+++ The input

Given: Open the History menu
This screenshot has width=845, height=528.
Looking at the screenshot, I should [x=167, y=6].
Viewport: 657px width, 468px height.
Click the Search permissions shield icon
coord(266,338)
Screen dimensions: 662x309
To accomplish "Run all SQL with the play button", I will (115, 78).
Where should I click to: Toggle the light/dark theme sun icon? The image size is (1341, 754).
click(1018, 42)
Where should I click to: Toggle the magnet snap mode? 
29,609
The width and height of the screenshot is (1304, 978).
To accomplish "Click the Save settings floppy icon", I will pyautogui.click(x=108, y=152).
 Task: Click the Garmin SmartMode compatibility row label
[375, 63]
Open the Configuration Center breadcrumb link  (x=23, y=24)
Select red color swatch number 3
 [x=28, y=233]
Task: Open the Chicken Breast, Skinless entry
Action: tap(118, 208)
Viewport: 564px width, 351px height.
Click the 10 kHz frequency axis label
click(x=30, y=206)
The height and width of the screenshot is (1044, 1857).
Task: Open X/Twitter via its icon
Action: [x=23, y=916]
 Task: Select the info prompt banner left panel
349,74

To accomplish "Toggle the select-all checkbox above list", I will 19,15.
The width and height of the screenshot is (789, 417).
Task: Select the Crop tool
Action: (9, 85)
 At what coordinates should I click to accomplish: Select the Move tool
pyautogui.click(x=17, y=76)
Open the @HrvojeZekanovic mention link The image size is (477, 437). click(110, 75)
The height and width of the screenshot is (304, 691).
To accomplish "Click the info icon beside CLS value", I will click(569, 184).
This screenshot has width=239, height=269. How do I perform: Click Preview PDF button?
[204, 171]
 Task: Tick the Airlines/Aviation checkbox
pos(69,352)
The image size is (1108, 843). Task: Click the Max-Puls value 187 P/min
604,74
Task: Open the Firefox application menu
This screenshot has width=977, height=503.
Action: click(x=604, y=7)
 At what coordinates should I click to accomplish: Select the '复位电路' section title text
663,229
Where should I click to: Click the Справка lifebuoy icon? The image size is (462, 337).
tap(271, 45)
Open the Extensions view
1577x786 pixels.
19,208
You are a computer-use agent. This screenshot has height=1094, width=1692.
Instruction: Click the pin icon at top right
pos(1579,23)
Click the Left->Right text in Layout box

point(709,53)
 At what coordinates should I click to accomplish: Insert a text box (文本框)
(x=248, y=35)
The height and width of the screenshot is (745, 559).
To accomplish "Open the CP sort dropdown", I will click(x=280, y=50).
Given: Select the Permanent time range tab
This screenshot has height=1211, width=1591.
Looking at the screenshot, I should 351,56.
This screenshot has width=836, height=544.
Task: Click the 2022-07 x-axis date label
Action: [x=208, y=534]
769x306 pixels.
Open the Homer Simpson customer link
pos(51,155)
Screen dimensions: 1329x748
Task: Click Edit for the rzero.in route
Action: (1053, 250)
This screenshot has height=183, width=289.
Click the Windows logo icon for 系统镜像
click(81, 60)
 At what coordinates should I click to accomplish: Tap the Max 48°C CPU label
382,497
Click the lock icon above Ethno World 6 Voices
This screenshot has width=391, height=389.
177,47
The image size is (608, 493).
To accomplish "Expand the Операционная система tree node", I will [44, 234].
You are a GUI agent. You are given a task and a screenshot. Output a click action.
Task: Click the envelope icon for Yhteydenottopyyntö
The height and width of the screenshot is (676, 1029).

++++++

▸ Objective:
Duplicate the lines starting at the line that contains "Task: Open the Firefox application menu" and continuing through the end of the stored records.

▸ Reply:
Task: Open the Firefox application menu
This screenshot has width=977, height=503.
Action: click(x=604, y=7)
 At what coordinates should I click to accomplish: Select the '复位电路' section title text
663,229
Where should I click to: Click the Справка lifebuoy icon? The image size is (462, 337).
tap(271, 45)
Open the Extensions view
1577x786 pixels.
19,208
You are a computer-use agent. This screenshot has height=1094, width=1692.
Instruction: Click the pin icon at top right
pos(1579,23)
Click the Left->Right text in Layout box

point(709,53)
 At what coordinates should I click to accomplish: Insert a text box (文本框)
(x=248, y=35)
The height and width of the screenshot is (745, 559).
To accomplish "Open the CP sort dropdown", I will click(x=280, y=50).
Given: Select the Permanent time range tab
This screenshot has height=1211, width=1591.
Looking at the screenshot, I should 351,56.
This screenshot has width=836, height=544.
Task: Click the 2022-07 x-axis date label
Action: [x=208, y=534]
769x306 pixels.
Open the Homer Simpson customer link
pos(51,155)
Screen dimensions: 1329x748
Task: Click Edit for the rzero.in route
Action: (1053, 250)
This screenshot has height=183, width=289.
Click the Windows logo icon for 系统镜像
click(81, 60)
 At what coordinates should I click to accomplish: Tap the Max 48°C CPU label
382,497
Click the lock icon above Ethno World 6 Voices
This screenshot has width=391, height=389.
177,47
The image size is (608, 493).
To accomplish "Expand the Операционная система tree node", I will [44, 234].
You are a GUI agent. You are given a task and a screenshot. Output a click action.
Task: Click the envelope icon for Yhteydenottopyyntö
The height and width of the screenshot is (676, 1029).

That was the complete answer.